Re: MapReduce in CouchDB

Posted by Alexander Shorin <kx...@gmail.com>.
On Thu, Nov 12, 2015 at 5:57 PM, Roald de Vries <we...@gmail.com> wrote:
> Cool! Both for CouchDB on ramdisk and AdvanceDB:
> - would you recommend using this for caches, for example?

Partially yes (not sure about AvanceDB), while you guarantee that your
cache will fit the memory disk (remember, CouchDB database grows
constantly and you need twice more free space to compact it!)

> - could a CouchDB be a competitor to Redis, in this way?

No (not sure about AvanceDB), but it depends on your use case.


To be honest, CouchDB is too greedy for disk space to keep it in
memory for something serious, unless you have small databases and/or a
lot of memory. So it's only useful for development purposes.

--
,,,^..^,,,

Re: MapReduce in CouchDB

Posted by Roald de Vries <we...@gmail.com>.
> On 12 Nov 2015, at 15:48, Alexander Shorin <kx...@gmail.com> wrote:
> 
> On Thu, Nov 12, 2015 at 5:46 PM, Giovanni Lenzi <g....@smileupps.com> wrote:
>> Just wondering: has anyone tested couchdb running on a ramdisk, instead of
>> normal disks?
> 
> I did. It works, but I won't use such setup for production or for the
> data I care about (:
> For testing and for temporary things it's pretty useful however.

Cool! Both for CouchDB on ramdisk and AdvanceDB:
- would you recommend using this for caches, for example?
- could a CouchDB be a competitor to Redis, in this way?

Cheers, Roald

Re: MapReduce in CouchDB

Posted by Alexander Shorin <kx...@gmail.com>.
On Thu, Nov 12, 2015 at 5:46 PM, Giovanni Lenzi <g....@smileupps.com> wrote:
> Just wondering: has anyone tested couchdb running on a ramdisk, instead of
> normal disks?

I did. It works, but I won't use such setup for production or for the
data I care about (:
For testing and for temporary things it's pretty useful however.

--
,,,^..^,,,

Re: MapReduce in CouchDB

Posted by Giovanni Lenzi <g....@smileupps.com>.
Wonderful, that could serve many different purposes!!

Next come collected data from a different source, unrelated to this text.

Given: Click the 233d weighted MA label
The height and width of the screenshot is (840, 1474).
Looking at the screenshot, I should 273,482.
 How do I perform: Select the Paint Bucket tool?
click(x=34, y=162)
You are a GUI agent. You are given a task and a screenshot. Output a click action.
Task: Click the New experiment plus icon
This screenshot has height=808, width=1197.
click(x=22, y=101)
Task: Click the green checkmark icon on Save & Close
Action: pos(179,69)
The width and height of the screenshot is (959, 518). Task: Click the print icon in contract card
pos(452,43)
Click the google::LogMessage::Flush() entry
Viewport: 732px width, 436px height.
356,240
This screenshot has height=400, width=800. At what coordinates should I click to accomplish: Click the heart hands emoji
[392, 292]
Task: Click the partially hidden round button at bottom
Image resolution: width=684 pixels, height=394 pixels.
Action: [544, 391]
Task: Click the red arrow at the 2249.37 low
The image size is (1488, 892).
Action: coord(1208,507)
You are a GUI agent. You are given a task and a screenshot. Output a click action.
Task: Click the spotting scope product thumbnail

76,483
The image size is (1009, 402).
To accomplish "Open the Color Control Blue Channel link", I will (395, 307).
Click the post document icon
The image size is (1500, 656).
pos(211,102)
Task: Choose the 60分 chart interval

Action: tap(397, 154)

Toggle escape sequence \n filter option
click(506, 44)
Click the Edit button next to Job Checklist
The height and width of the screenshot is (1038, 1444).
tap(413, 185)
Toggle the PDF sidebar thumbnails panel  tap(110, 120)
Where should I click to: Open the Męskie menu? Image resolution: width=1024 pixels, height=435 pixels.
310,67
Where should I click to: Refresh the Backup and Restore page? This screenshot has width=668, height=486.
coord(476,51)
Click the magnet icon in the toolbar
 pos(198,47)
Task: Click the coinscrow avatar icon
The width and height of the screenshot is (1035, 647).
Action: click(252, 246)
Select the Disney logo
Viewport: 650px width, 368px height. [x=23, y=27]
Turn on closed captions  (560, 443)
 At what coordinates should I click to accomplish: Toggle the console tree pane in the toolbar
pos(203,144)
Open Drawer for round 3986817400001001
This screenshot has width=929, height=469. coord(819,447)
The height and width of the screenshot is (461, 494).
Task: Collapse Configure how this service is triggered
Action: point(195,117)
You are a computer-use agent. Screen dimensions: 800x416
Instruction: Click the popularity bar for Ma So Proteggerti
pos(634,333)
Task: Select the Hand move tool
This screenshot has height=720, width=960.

Just wondering: has anyone tested couchdb running on a ramdisk, instead of
normal disks?

--Giovanni

2015-11-12 14:52 GMT+01:00 Garren Smith <ga...@apache.org>:

> Nice work Craig. This is very cool.
>
>
> > On 12 Nov 2015, at 3:48 PM, Alexander Shorin <kx...@gmail.com> wrote:
> >
> > Very nice! Congrats with the release!
> > --
> > ,,,^..^,,,
> >
> >
> > On Thu, Nov 12, 2015 at 3:26 PM, Craig Minihan
> > <cr...@ripcordsoftware.com> wrote:
> >> All, I've just released the first public version of AvanceDB - an open
> source high performance MapReduce engine designed to work with CouchDB.
> >>
> >> I've used CouchDB in various projects for a few years now and have
> always been a fan. The only thing I wanted to improve was M/R performance.
> >>
> >> I've developed AvanceDB as an open source project on github over the
> last few months. All documents are stored in RAM and processed by an
> embedded SpiderMonkey instance and it is pretty fast.
> >>
> >> Hopefully this project is of interest to the CouchDB community, you can
> find a demo here: https://www.youtube.com/watch?v=szpYFrm0Udc and some
> architecture info here: https://www.youtube.com/watch?v=Au5a9aoX6Lg.
> >>
> >> The repo is here: https://github.com/RipcordSoftware/AvanceDB
> >>
> >> Cheers,
> >> Craig Minihan
>
>

Re: MapReduce in CouchDB

Posted by Garren Smith <ga...@apache.org>.
Nice work Craig. This is very cool.


> On 12 Nov 2015, at 3:48 PM, Alexander Shorin <kx...@gmail.com> wrote:
> 
> Very nice! Congrats with the release!
> --
> ,,,^..^,,,
> 
> 
> On Thu, Nov 12, 2015 at 3:26 PM, Craig Minihan
> <cr...@ripcordsoftware.com> wrote:
>> All, I've just released the first public version of AvanceDB - an open source high performance MapReduce engine designed to work with CouchDB.
>> 
>> I've used CouchDB in various projects for a few years now and have always been a fan. The only thing I wanted to improve was M/R performance.
>> 
>> I've developed AvanceDB as an open source project on github over the last few months. All documents are stored in RAM and processed by an embedded SpiderMonkey instance and it is pretty fast.
>> 
>> Hopefully this project is of interest to the CouchDB community, you can find a demo here: https://www.youtube.com/watch?v=szpYFrm0Udc and some architecture info here: https://www.youtube.com/watch?v=Au5a9aoX6Lg.
>> 
>> The repo is here: https://github.com/RipcordSoftware/AvanceDB
>> 
>> Cheers,
>> Craig Minihan


Re: MapReduce in CouchDB

Posted by Alexander Shorin <kx...@gmail.com>.
Very nice! Congrats with the release!
--
,,,^..^,,,


On Thu, Nov 12, 2015 at 3:26 PM, Craig Minihan
<cr...@ripcordsoftware.com> wrote:
> All, I've just released the first public version of AvanceDB - an open source high performance MapReduce engine designed to work with CouchDB.
>
> I've used CouchDB in various projects for a few years now and have always been a fan. The only thing I wanted to improve was M/R performance.
>
> I've developed AvanceDB as an open source project on github over the last few months. All documents are stored in RAM and processed by an embedded SpiderMonkey instance and it is pretty fast.
>
> Hopefully this project is of interest to the CouchDB community, you can find a demo here: https://www.youtube.com/watch?v=szpYFrm0Udc and some architecture info here: https://www.youtube.com/watch?v=Au5a9aoX6Lg.
>
> The repo is here: https://github.com/RipcordSoftware/AvanceDB
>
> Cheers,
> Craig Minihan

Re: MapReduce in CouchDB

Posted by Alexander Gabriel <al...@gmail.com>.
WOW. Dynamic map reduce. I'm blown away